Increasing Use of Antipsychotic Medications. Mark Olfson and colleagues have been monitoring the use of antipsychotic medications for the treatment of children over many years. Since the mid-1990s antipsychotic medications have been increasingly prescribed for children, adolescents, and adults (Correll & Blader, 2015; Littrell, 2015). In the most recent report, Olfson, King, and Schoenbaum (2015) find a small reduction in the use of antipsychotics for younger children from 2006 to 2010, but an increase in use for older children from 2006 to 2010. According to the report, “The percentages of young people using antipsychotics in 2006 and 2010, respectively, were 0.14% and 0.11% for younger children, 0.85% and 0.80% for older children, 1.10% and 1.19% for adolescents, and 0.69% and 0.84% for young adults”, p.867.

Antipsychotics Are Primarily Used for Behavioral Control in Young Children.

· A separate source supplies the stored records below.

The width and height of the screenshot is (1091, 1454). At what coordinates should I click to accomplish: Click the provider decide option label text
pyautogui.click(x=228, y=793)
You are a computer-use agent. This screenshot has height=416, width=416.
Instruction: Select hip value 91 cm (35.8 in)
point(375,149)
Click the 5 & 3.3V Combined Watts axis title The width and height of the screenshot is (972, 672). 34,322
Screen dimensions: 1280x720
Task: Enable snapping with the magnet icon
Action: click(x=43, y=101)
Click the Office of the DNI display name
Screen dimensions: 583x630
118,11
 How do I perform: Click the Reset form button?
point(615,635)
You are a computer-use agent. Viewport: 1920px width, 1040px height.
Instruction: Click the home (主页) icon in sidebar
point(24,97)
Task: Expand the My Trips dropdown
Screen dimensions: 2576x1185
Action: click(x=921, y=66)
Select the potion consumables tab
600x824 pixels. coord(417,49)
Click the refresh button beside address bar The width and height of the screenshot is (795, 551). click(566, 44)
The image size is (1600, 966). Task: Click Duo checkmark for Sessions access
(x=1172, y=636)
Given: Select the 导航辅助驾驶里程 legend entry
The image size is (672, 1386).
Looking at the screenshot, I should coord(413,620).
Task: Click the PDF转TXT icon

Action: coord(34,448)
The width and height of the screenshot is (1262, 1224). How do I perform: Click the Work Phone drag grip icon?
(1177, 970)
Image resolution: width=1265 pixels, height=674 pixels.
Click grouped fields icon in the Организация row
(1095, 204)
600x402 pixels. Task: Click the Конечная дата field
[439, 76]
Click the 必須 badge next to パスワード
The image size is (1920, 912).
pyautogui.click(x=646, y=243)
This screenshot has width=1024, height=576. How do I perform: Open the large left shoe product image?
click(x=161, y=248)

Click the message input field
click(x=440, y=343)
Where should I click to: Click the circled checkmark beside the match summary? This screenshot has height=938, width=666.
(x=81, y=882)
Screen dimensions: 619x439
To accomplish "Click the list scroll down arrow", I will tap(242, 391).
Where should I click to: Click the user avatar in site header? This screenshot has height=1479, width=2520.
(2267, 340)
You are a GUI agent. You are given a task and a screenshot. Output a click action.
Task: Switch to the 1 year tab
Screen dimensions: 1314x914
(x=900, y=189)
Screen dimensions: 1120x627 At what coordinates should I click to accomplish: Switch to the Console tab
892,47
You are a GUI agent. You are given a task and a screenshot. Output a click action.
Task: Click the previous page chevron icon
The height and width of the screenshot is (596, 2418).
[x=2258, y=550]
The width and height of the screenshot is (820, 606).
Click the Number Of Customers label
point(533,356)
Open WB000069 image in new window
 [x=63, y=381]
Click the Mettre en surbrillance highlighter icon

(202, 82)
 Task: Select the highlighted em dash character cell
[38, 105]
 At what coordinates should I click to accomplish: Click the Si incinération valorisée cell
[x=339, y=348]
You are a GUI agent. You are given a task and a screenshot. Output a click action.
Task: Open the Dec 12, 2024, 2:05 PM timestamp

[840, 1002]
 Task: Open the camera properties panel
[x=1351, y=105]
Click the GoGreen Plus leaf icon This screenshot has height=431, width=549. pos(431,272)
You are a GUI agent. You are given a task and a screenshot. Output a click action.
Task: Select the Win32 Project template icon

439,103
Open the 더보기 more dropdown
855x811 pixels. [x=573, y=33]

In an editorial discussing the Olfson et al. publication, Correll and Blader (2015) indicated that antipsychotic drugs have only received FDA approval for schizophrenia, bipolar mania, irritability associated with autism, and Tourette syndrome in children. Correll and Blader noted that most of the prescriptions of antipsychotics for children reported by Olfson et al. were for conditions which had not been approved by the FDA (called off-label use). Olfson et al. reported that for younger children those receiving antipsychotic medications most often carried a diagnosis of ADHD with aggression and/or disruptive behavior disorders. For adolescents, most carried a diagnosis of depression. Less than 25% of the children being treated with antipsychotics were receiving any type of talk therapy or family instructions on behavioral control.

Horrendous Side Effects of Antipsychotic Medications.   Antipsychotic drugs all share the property of blocking dopamine receptors. They have very significant side effects. Their use has been questioned for even the conditions for which they were initially designed to treat (see below).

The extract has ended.